For prisoners, it's a nearly no-parole world

Gerald Balone is at the heart of an emerging debate over the country's increasingly tough parole system.

Convicted of murder in a botched robbery in which three people were killed, Mr. Balone says he's done everything in his power to atone for the crime he committed as a teen. In the more than 30 years since, he's apologized and asked the victims' families for forgiveness. He's gotten two bachelor's degrees and a master's in theology.

He's worked to be a role model for other prisoners, counseling them on everything from AIDS to aggression.

Last month, he was denied parole for a fourth time.

"I have dedicated the rest of my life to helping others in whatever way I can," Balone writes from the Collins Correctional Facility in upstate New York. "Needless to say, this last parole decision was extremely painful."

Over the past decade, parole boards have made it more difficult for lawbreakers to get out early, particularly in cases of violent offenders like Balone. Thirteen states and the federal government have gone as far as doing away with parole altogether, replacing it with a system of predetermined sentences and release times.

It's the latest chapter in what some criminal-justice experts call the "Willie Horton" effect. Named for the furloughed prisoner whose repeat offense hurt Michael Dukakis's presidential bid in 1988, it's a fear of releasing anyone because the parole board - and the politicians who appoint them - get blamed if anything goes wrong.

Data segment
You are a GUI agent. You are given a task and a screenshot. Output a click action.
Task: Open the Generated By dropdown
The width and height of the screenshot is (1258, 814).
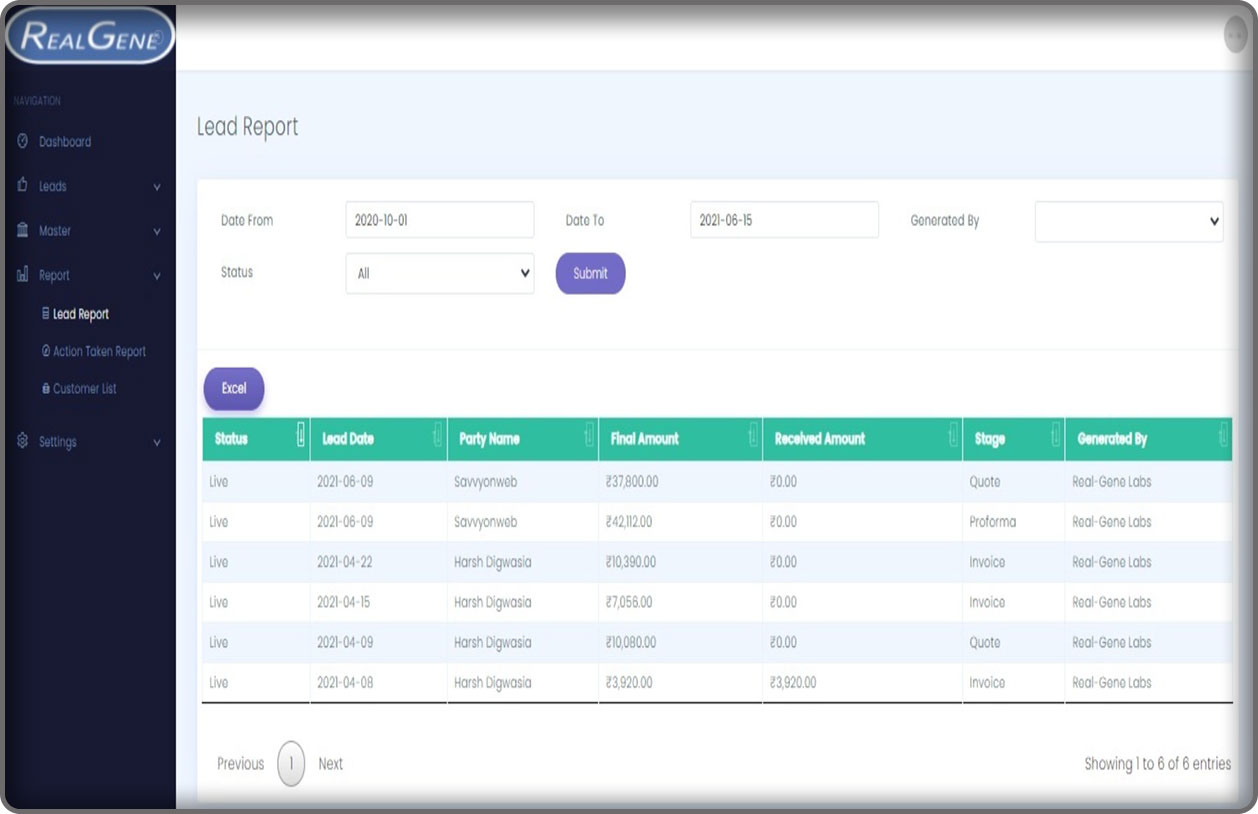tap(1128, 221)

Set of tasks
a – According to the parole article, how many states have eliminated parole entirely?
b – Reproduce the parole article word for word from "He's worked to" to "and release times.".
c – Condense the paragraph of the parole article that begins "Convicted of murder in a botched robbery" into a shorter version that keeps its main facts.

Your responses
a – Thirteen states, along with the federal government.

b –
He's worked to be a role model for other prisoners, counseling them on everything from AIDS to aggression.

Last month, he was denied parole for a fourth time.

"I have dedicated the rest of my life to helping others in whatever way I can," Balone writes from the Collins Correctional Facility in upstate New York. "Needless to say, this last parole decision was extremely painful."

Over the past decade, parole boards have made it more difficult for lawbreakers to get out early, particularly in cases of violent offenders like Balone. Thirteen states and the federal government have gone as far as doing away with parole altogether, replacing it with a system of predetermined sentences and release times.

c – Balone was convicted as a teen of murder in a botched robbery that killed three people, and he says he has done everything possible to atone. In more than 30 years since, he has apologized, asked the victims' families for forgiveness, and earned two bachelor's degrees and a master's in theology.